▶ **What you will do**: Each line in the records below, from the one that contains "Click the magnifier search icon" to the one that contains "Task: Click the document", should be reproduced exactly, the first and last included.

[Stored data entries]
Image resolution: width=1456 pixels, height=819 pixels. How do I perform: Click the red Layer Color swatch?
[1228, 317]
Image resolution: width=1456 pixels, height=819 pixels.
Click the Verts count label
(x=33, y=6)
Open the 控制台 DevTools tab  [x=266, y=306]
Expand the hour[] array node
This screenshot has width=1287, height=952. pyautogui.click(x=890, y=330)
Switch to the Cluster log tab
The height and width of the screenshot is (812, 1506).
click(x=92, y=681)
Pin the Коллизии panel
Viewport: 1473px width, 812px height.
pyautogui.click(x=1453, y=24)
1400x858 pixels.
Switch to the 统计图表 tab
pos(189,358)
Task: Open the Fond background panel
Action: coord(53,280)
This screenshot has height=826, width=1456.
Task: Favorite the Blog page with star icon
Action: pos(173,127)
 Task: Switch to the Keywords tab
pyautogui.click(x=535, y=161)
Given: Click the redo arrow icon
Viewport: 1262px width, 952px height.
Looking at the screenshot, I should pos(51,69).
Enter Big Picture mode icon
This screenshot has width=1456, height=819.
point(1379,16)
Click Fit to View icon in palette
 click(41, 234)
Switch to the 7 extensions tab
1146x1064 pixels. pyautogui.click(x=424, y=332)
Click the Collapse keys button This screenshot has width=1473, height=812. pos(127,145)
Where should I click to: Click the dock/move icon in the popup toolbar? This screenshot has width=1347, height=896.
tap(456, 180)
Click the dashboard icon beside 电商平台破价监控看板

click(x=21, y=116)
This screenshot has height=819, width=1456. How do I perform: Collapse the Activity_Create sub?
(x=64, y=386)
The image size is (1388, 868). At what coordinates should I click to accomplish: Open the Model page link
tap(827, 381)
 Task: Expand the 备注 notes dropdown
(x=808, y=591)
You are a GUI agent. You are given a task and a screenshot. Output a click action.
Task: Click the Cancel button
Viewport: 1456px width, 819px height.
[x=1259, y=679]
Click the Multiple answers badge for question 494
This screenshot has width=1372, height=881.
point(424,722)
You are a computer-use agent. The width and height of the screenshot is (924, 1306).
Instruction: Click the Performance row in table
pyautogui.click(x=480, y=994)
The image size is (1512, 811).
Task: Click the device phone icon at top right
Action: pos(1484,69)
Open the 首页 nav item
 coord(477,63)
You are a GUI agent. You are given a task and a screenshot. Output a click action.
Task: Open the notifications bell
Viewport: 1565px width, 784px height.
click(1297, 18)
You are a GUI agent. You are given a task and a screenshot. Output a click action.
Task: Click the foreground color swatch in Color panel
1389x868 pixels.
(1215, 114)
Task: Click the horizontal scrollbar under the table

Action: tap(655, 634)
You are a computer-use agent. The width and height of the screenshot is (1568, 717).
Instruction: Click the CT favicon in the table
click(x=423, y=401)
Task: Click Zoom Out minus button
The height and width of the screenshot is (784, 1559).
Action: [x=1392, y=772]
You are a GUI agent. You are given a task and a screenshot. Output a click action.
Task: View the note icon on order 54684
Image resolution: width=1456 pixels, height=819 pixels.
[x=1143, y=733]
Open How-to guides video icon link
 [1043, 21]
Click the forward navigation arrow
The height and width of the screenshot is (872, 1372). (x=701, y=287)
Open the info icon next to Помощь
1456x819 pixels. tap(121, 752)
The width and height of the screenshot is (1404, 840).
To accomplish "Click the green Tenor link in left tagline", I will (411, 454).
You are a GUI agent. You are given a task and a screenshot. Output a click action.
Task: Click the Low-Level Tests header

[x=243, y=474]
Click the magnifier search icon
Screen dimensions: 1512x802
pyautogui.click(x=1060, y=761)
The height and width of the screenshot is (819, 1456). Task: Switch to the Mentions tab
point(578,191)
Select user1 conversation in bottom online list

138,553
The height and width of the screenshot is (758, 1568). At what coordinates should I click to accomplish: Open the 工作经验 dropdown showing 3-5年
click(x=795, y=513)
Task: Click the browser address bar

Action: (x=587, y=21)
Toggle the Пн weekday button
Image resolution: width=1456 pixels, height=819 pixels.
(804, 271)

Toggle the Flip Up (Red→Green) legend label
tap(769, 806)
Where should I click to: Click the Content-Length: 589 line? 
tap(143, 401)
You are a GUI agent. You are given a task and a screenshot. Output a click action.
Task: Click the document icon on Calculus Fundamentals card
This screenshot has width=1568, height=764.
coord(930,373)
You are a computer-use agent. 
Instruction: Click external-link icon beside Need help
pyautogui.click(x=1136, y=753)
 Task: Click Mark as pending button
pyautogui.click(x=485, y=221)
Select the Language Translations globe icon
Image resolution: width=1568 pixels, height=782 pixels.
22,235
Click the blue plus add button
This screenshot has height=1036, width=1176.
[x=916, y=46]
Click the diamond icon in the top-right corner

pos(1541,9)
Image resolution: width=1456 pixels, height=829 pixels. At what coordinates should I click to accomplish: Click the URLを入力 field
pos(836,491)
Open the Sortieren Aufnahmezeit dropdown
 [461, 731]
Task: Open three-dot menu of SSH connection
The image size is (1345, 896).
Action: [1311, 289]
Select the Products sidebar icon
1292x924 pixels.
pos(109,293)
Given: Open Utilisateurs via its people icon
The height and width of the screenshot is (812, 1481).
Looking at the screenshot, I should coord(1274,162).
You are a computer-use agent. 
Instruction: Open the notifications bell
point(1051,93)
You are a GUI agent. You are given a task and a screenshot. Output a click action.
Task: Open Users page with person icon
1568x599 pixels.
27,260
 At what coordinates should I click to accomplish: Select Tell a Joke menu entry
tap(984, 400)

▶ **Output of the task**:
Click the magnifier search icon
Screen dimensions: 1512x802
pyautogui.click(x=1060, y=761)
The height and width of the screenshot is (819, 1456). Task: Switch to the Mentions tab
point(578,191)
Select user1 conversation in bottom online list

138,553
The height and width of the screenshot is (758, 1568). At what coordinates should I click to accomplish: Open the 工作经验 dropdown showing 3-5年
click(x=795, y=513)
Task: Click the browser address bar

Action: (x=587, y=21)
Toggle the Пн weekday button
Image resolution: width=1456 pixels, height=819 pixels.
(804, 271)

Toggle the Flip Up (Red→Green) legend label
tap(769, 806)
Where should I click to: Click the Content-Length: 589 line? 
tap(143, 401)
You are a GUI agent. You are given a task and a screenshot. Output a click action.
Task: Click the document icon on Calculus Fundamentals card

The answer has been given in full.